## WORK TO COMPLETE
Revise the passage on Nozomi Ōhashi, everything from "Retired Japanese child" down to "acting in 2012.", by replacing "singer" with "vocalist".

## EXERCISE PASSAGE
= Beginning of Section =

Retired Japanese child actress

Nozomi Ōhashi (大橋 のぞみ, Ōhashi Nozomi) is a Japanese former child actress and singer attached to the Central Kodomo Gekidan talent agency. She is noted for her role in the 2008 Studio Ghibli film Ponyo. Nozomi has also starred in various Japanese television series.

Ōhashi retired from acting in 2012.

==Career==
Ohashi made her acting debut at the age of three, and debuted as a singer with the song "Gake no Ue no Ponyo", which she sang together with the duo group Fujioka Fujimaki in 2007. "Gake no Ue no Ponyo" is the theme song of the 2008 Studio Ghibli anime film Ponyo.

= End of Section =

## ENTRIES PROVIDED
= Beginning of Section =

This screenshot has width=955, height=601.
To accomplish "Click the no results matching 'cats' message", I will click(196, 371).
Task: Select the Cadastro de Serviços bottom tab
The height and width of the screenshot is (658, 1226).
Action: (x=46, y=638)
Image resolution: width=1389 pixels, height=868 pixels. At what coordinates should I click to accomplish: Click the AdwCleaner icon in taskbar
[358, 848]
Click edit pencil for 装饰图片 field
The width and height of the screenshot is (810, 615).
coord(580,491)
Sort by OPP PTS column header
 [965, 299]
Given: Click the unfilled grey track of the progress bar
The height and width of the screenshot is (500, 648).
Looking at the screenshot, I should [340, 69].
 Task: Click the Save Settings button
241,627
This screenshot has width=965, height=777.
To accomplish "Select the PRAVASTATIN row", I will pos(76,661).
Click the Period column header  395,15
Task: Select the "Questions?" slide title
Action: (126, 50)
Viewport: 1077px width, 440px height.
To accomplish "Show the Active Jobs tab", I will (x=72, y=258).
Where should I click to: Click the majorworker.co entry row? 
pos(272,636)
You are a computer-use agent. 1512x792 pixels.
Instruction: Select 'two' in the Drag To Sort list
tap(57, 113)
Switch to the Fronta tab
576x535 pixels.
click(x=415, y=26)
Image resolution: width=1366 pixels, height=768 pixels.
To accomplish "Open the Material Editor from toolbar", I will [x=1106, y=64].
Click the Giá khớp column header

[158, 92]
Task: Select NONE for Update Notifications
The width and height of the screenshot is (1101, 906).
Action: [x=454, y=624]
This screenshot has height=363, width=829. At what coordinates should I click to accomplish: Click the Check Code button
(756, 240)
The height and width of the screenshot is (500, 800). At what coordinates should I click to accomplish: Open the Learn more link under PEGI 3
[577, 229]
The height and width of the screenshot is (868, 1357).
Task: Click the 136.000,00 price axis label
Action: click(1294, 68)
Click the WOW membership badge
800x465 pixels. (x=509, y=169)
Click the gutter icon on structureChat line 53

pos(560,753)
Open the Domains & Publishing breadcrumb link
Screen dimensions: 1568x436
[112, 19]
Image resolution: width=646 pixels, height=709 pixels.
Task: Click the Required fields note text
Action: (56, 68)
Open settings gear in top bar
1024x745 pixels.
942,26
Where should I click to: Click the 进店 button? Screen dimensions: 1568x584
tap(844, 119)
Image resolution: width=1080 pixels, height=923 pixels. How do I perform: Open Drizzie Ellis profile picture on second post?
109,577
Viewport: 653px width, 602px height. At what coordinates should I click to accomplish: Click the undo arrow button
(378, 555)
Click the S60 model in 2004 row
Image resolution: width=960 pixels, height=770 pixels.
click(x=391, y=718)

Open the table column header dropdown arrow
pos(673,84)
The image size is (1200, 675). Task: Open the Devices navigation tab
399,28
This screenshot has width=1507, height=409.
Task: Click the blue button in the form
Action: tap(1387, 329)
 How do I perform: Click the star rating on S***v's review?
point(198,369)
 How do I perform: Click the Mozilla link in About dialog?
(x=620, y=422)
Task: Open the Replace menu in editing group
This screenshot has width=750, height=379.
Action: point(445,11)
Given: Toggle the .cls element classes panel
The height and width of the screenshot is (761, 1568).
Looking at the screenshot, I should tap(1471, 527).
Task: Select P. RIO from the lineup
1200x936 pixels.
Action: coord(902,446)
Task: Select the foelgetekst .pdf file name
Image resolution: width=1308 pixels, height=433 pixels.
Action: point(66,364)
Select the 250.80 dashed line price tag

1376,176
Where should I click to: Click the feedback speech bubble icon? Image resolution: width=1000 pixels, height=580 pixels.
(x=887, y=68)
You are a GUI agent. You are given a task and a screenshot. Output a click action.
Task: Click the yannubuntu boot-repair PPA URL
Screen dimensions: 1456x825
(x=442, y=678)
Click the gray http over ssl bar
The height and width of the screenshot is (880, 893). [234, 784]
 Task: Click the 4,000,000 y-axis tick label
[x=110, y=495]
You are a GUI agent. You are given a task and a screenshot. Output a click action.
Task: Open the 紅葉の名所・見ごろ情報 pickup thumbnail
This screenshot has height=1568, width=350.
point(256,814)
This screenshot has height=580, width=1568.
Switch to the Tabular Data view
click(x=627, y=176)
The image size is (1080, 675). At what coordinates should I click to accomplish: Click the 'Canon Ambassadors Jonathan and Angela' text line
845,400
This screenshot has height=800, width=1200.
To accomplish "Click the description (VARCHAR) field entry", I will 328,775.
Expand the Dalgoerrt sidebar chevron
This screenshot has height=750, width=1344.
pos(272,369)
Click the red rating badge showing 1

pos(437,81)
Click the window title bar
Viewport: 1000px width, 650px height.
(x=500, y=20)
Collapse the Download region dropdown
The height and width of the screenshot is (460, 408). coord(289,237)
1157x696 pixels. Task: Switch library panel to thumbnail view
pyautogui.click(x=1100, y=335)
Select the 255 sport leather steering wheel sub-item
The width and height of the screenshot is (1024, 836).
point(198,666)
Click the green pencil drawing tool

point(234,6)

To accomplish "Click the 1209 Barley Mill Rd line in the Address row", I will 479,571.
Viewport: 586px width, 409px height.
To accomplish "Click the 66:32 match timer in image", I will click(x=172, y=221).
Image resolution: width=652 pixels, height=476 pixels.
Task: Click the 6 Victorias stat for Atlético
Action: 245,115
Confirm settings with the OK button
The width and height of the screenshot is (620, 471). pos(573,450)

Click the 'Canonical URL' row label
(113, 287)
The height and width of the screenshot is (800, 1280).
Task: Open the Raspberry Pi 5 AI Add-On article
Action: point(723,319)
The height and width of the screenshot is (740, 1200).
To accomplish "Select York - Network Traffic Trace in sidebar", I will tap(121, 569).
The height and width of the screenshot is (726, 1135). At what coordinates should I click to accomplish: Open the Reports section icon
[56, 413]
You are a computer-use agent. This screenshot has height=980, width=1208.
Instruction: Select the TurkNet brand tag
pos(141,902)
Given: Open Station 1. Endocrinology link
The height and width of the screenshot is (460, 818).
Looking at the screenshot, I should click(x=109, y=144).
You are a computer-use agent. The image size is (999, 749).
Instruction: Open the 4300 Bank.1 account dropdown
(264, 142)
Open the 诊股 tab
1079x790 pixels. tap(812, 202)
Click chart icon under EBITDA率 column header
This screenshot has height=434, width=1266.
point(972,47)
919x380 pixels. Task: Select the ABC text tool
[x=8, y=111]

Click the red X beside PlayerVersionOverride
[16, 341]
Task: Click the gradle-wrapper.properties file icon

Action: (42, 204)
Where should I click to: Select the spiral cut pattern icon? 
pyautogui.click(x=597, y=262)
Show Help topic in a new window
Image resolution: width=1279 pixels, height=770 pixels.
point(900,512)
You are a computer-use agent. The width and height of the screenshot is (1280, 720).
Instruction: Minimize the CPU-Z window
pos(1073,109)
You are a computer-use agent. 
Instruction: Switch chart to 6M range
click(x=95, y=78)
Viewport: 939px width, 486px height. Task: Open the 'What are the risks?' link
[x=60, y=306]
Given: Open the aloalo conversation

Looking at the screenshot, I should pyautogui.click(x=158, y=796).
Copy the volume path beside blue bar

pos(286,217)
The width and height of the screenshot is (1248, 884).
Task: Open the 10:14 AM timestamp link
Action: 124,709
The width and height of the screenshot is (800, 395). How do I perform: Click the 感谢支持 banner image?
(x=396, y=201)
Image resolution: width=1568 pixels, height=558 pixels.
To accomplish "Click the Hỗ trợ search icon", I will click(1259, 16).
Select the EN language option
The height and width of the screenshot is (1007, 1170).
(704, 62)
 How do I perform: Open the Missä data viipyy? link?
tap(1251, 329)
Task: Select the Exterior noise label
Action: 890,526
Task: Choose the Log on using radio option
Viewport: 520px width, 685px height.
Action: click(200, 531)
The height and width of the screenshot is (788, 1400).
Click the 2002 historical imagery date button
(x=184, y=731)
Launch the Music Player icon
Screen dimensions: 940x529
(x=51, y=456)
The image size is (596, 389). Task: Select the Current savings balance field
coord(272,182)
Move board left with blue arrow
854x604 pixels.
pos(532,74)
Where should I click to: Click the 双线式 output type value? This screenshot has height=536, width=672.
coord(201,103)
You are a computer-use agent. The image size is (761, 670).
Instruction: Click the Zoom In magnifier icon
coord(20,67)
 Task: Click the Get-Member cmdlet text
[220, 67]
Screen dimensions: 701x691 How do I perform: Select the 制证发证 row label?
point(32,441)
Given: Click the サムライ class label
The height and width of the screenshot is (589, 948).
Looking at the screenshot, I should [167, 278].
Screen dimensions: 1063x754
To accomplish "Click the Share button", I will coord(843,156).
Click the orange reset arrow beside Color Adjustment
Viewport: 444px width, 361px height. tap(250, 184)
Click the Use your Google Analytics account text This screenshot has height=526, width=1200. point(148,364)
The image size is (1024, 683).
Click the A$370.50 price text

= End of Section =

## FINISHED EXERCISE
Retired Japanese child actress

Nozomi Ōhashi (大橋 のぞみ, Ōhashi Nozomi) is a Japanese former child actress and vocalist attached to the Central Kodomo Gekidan talent agency. She is noted for her role in the 2008 Studio Ghibli film Ponyo. Nozomi has also starred in various Japanese television series.

Ōhashi retired from acting in 2012.